== Stored records ==
----------------------------------------

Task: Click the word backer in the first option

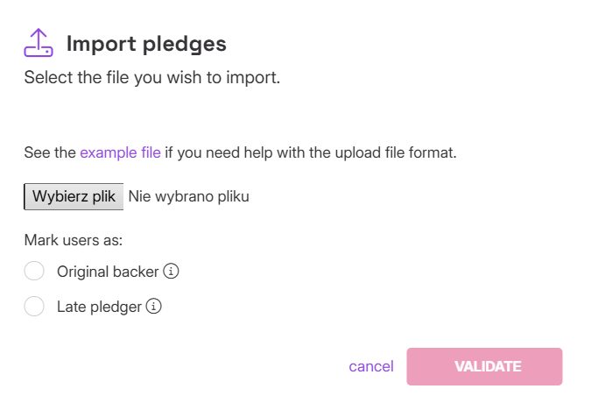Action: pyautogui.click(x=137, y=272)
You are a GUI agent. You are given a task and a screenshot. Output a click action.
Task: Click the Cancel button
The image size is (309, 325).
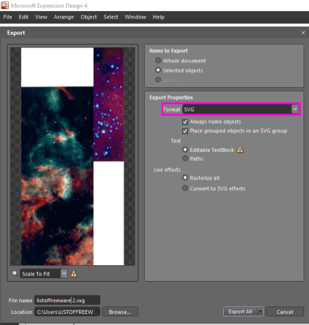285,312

----------------------------------------

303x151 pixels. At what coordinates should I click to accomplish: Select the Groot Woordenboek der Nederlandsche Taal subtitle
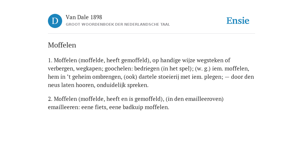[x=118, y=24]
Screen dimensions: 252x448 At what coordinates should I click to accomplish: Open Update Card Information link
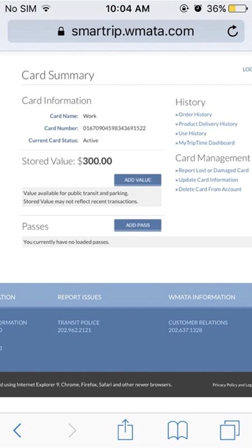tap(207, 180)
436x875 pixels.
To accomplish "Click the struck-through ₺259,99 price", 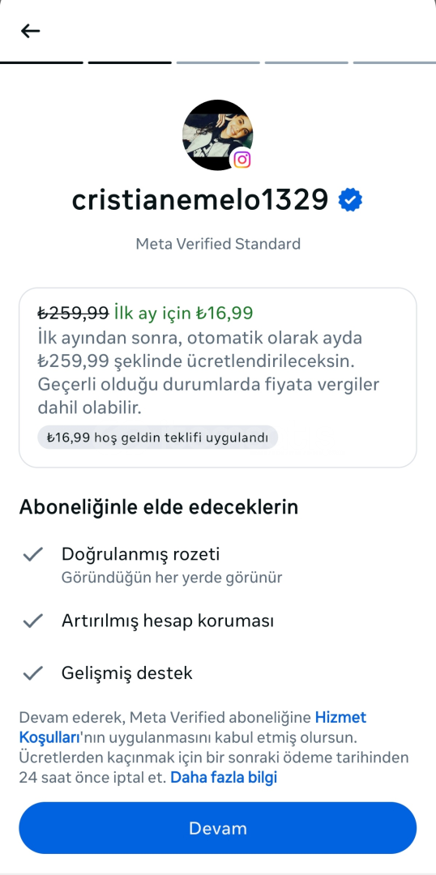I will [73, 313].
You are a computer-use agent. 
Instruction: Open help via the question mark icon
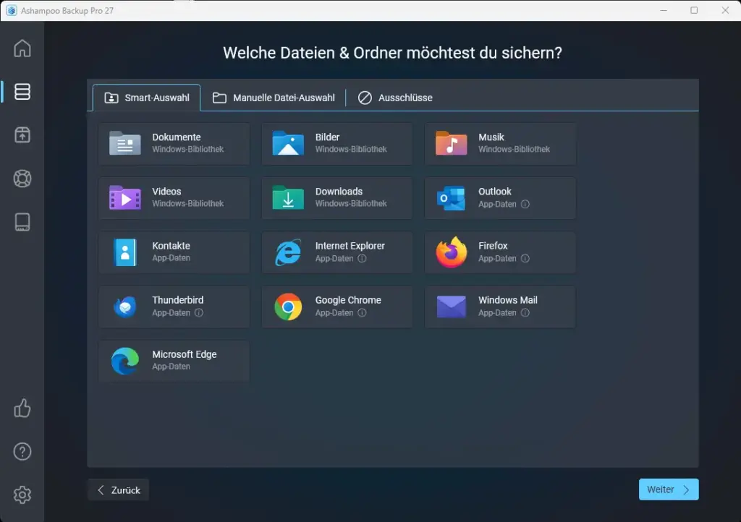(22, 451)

----------------------------------------

== Try it ==
Locate the word "agent" in the records and collect each line it appears in.

== Expected output ==
You are a GUI agent. You are given a task and a screenshot. Output a click action.
You are a computer-use agent. 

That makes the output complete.